NewsS&P 500 surges 7% as Trump brings tariff relief

S&P 500 surges 7% as Trump brings tariff relief

The S&P 500 index surged more than 7% following President Donald Trump's decision to adjust tariffs. The U.S. President announced a 90-day suspension of tariffs for all countries except China, where tariffs were increased to 125%. A rumor from two days prior turned out to be accurate.

Donald Trump shakes global markets
Donald Trump shakes global markets
Images source: © Getty Images | Bloomberg

The announcement on Wednesday evening confirmed that tariffs on China would rise to 125%, while tariffs for other countries would be suspended for 90 days. The American stock market responded enthusiastically. Investors welcomed this decision with open arms.

The S&P 500 index climbed 7% to exceed 5,300 points, marking the largest single-day increase in the index over the past five years. Similarly, the Dow Jones Industrial Average jumped 5.7%, also experiencing its largest gain since 2020. The Nasdaq Composite soared 8.8%.

On the American stock exchange, shares are rebounding for companies that previously suffered significantly due to the trade war initiated by Donald Trump. Apple saw a 7% increase, Nvidia climbed 10%, and Walmart rose 9%.

"I have authorized a 90 day PAUSE:" Trump shakes the markets again

"Based on the lack of respect that China has shown to the World’s Markets, I am hereby raising the Tariff charged to China by the United States of America to 125%, effective immediately," Trump wrote in a post on his social media platform Truth Social.

"Conversely, and based on the fact that more than 75 Countries have called Representatives of the United States, including the Departments of Commerce, Treasury, and the USTR, to negotiate a solution to the subjects being discussed relative to Trade, Trade Barriers, Tariffs, Currency Manipulation, and Non Monetary Tariffs, and that these Countries have not, at my strong suggestion, retaliated in any way, shape, or form against the United States, I have authorized a 90 day PAUSE, and a substantially lowered Reciprocal Tariff during this period, of 10%, also effective immediately," he added.

Thus, the information from Monday, which the White House quickly dismissed as a rumor, was indeed true. Two days ago, international sources including Yahoo Finance, the Times of Israel, and the Economic Times, via the Reuters agency, reported that Trump was considering a 90-day tariff break, except for China. And although the information only "lived" for 7 minutes, it sparked a significant market surge.

"This is a great time to buy!"

A few hours earlier, Trump assured on Truth Social: "BE COOL! Everything is going to work out well. The USA will be bigger and better than ever before!"

This post coincided with the opening of the Wall Street stock exchange. In another post, he stated: "This is a great time to buy!" He reiterated sentiments from a few days earlier, aiming to soothe investors' concerns.

"My policies will never change," Donald Trump addressed investors last week in an effort to encourage investments in the U.S. following the announcement of high tariffs on global goods. Meanwhile, Vice President Vance expressed that "one bad day in the stock market and (...) we're going to have a booming stock market for a long time because we’re reinvesting in the United States of America."

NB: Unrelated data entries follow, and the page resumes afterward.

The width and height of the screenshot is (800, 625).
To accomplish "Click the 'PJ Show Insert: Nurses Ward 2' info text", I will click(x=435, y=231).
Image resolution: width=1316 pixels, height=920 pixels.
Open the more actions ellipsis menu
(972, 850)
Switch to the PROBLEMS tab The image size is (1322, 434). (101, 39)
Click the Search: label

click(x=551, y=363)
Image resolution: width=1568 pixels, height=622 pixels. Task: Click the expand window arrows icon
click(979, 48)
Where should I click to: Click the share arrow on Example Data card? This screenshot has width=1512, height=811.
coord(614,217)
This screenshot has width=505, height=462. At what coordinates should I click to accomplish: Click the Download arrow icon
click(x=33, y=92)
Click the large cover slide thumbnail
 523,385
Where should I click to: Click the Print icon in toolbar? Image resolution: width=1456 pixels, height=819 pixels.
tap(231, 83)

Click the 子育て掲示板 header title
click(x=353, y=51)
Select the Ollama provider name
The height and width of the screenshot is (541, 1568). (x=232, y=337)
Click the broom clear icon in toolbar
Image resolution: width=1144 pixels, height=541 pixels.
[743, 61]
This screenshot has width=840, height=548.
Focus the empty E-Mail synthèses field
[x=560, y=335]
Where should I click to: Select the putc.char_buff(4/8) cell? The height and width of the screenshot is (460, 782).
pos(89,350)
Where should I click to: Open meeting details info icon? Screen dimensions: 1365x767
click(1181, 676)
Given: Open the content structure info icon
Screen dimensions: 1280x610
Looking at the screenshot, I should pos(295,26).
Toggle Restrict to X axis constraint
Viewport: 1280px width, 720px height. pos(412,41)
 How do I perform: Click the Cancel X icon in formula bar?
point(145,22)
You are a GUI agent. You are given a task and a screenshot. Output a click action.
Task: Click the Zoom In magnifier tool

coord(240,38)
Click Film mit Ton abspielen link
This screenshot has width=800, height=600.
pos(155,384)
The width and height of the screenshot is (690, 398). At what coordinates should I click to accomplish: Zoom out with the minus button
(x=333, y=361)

Representatives from the President's administration delivered mixed signals on Wednesday and Thursday about potentially lifting tariffs through negotiations with other countries. Commerce Secretary Howard Lutnick initially stated there was no chance of Trump abandoning tariffs, but later hinted at the President's openness to negotiations.

Analyst: The bottom has not yet been reached

Although Trump's post injected considerable optimism into the American stock market, analysts remain cautious. Sam Stovall, chief investment strategist at CFRA Research, pointed out that Trump's decision opens the door to at least short-term growth, but he cautioned against assuming that the market has already hit bottom. He emphasized that repeatedly falling for the same situation reflects poorly on investors' judgment.

CNBC highlights that concerns about the introduction of tariffs triggered four consecutive days of stock price declines. Over the course of the previous four trading sessions, the Dow dropped by more than 4,500 points, the S&P 500 declined by 12%, and the Nasdaq Composite saw a decrease of over 13%. Such steep losses had not been recorded since the pandemic.